TEKST ŹRÓDŁOWY:

_ _ _ _ _ _ _

Dodatkowo PZPB przedstawił ciekawe wyliczenia solidnego i znanego ekonomisty Łukasza Kozłowskiego, które wskazują, że koszty braku waloryzacji kontraktów drastycznie przewyższają koszty jej wprowadzenia w wymiarze finansowym, ogólnoekonomicznym i społecznym! Koszt waloryzacji dla Skarbu Państwa Kozłowski szacuje na 1,5-2,7 mld zł (według szacunków Budimeksu to 2,6 mld zł), podczas gdy koszt jej braku od 4,7 mld zł (koszty dokończenia kontraktów po ich zerwaniu bądź odstąpieniu), do 10,4 mld zł (włącznie z kosztami upadłości firm) z możliwymi dalszymi kosztami możliwej utraty środków unijnych w wysokości 4,2 mld zł oraz utratą ok. 85 tys. miejsc pracy.

Ponadto większość tych pieniędzy i tak wróci do budżetu państwa w formie podatków i danin publicznych. W przeciwieństwie do cen innych surowców (np. surowców energetycznych) rynek transakcji terminowych materiałów budowlanych nie istnieje, nie ma praktyczniej żadnej możliwości skutecznego hedgingu wobec wahań ich cen, banki i instytucje finansowe nie oferują instrumentów zabezpieczających ich ceny. Mimo to szef GDDKiA twierdzi coś innego: „każda z firm wykonawczych składała ofertę, walczyła o kontrakt, znając jego uwarunkowania, zakres robót i czas na ich realizację i trudno mi sobie wyobrazić, że teraz wszystkim, którzy twierdzą, że się one nie spinają finansowo, równo dosypujemy pieniędzy ekstra poza zawartymi umowami". Typowa wypowiedź urzędnika, który radzi, by wywiązać się z obecnych kontraktów niezależnie od ich rentowności, a później zobaczymy. Ale czy są odpowiedzialni politycy, którzy są w stanie zmierzyć się z faktami i skonfrontować z argumentami drugiej strony w sytuacji, gdy rachunek ciągniony wydaje się jednoznaczny?

_ _ _ _ _ _ _

WYODRĘBNIONE DANE:
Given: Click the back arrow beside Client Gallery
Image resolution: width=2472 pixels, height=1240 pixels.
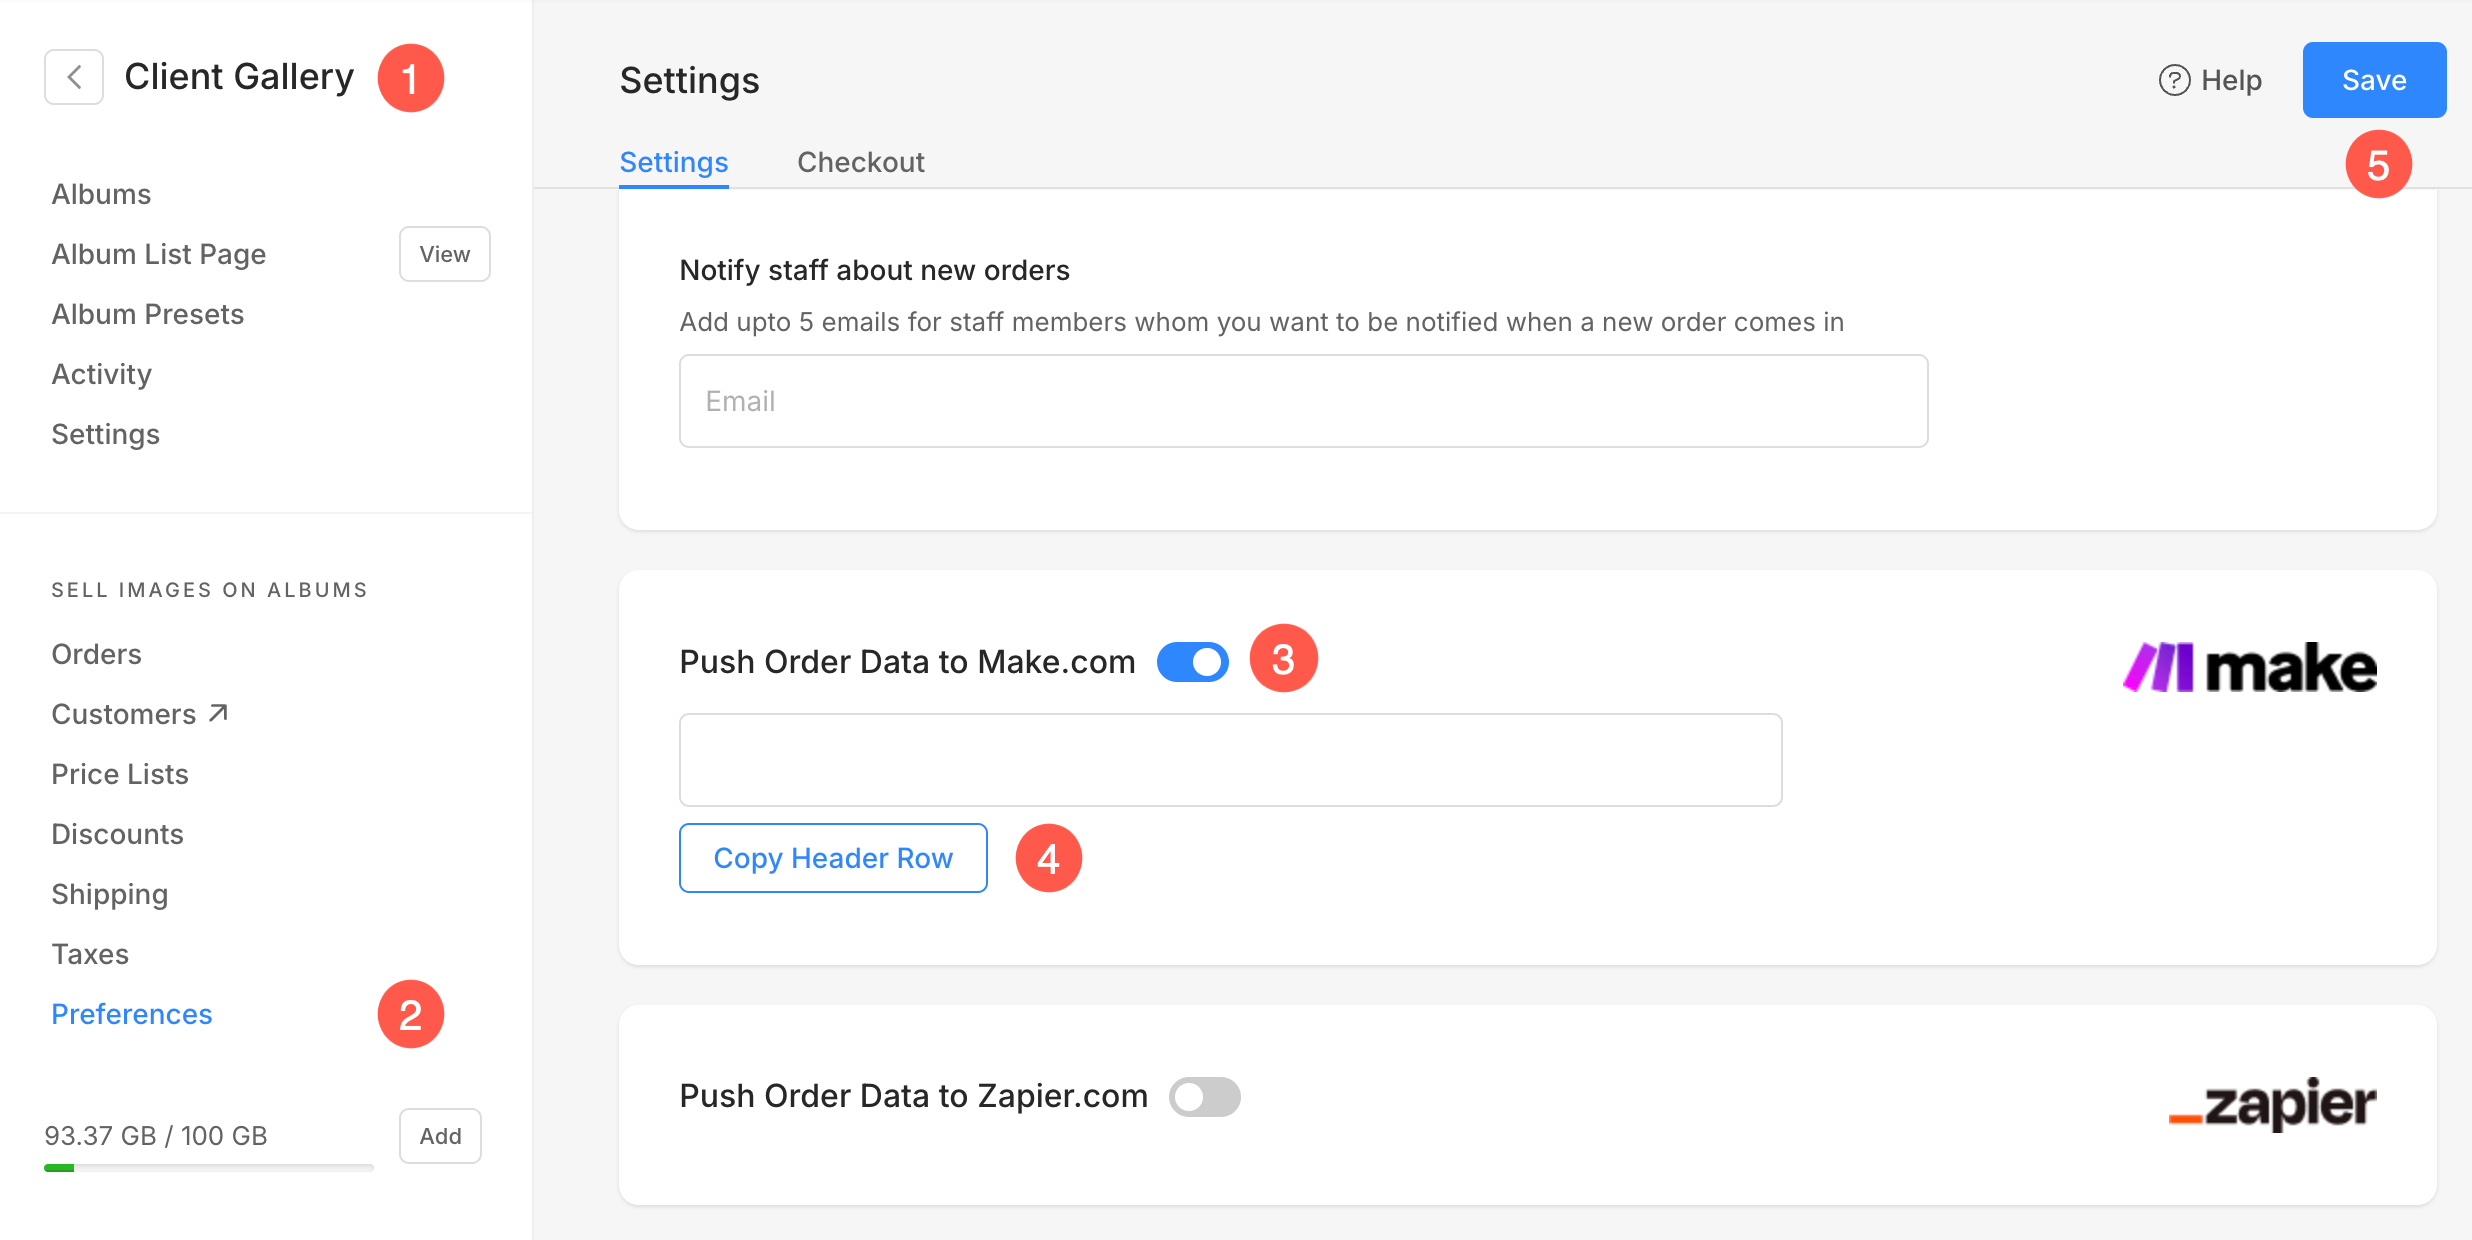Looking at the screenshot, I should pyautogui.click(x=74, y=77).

_ _ _ _ _ _ _

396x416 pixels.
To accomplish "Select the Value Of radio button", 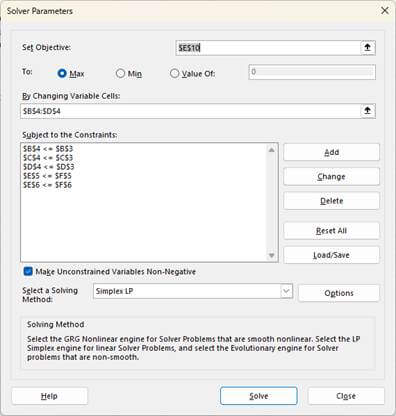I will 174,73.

_ _ _ _ _ _ _

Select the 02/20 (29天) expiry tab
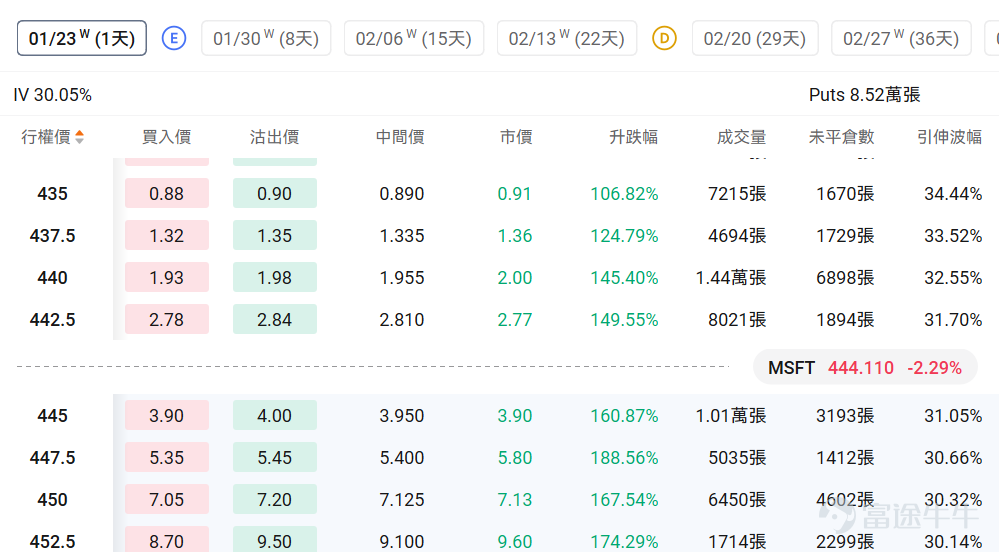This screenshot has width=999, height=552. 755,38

_ _ _ _ _ _ _

ZADANIA:
(A) Wyodrębnij dosłownie z tekstu o waloryzacji kontraktów fragment od „Dodatkowo PZPB przedstawił” do „tys. miejsc pracy.” włącznie.
(B) Przełóż na język angielski następujące zdanie z tekstu o waloryzacji kontraktów: „Ponadto większość tych pieniędzy i tak wróci do budżetu państwa w formie podatków i danin publicznych.”
Rekordy stanowią odrębny materiał, niezależny od tekstu źródłowego.

OCZEKIWANE WYNIKI:
(A)
Dodatkowo PZPB przedstawił ciekawe wyliczenia solidnego i znanego ekonomisty Łukasza Kozłowskiego, które wskazują, że koszty braku waloryzacji kontraktów drastycznie przewyższają koszty jej wprowadzenia w wymiarze finansowym, ogólnoekonomicznym i społecznym! Koszt waloryzacji dla Skarbu Państwa Kozłowski szacuje na 1,5-2,7 mld zł (według szacunków Budimeksu to 2,6 mld zł), podczas gdy koszt jej braku od 4,7 mld zł (koszty dokończenia kontraktów po ich zerwaniu bądź odstąpieniu), do 10,4 mld zł (włącznie z kosztami upadłości firm) z możliwymi dalszymi kosztami możliwej utraty środków unijnych w wysokości 4,2 mld zł oraz utratą ok. 85 tys. miejsc pracy.

(B) Moreover, most of this money will return to the state budget anyway in the form of taxes and public levies.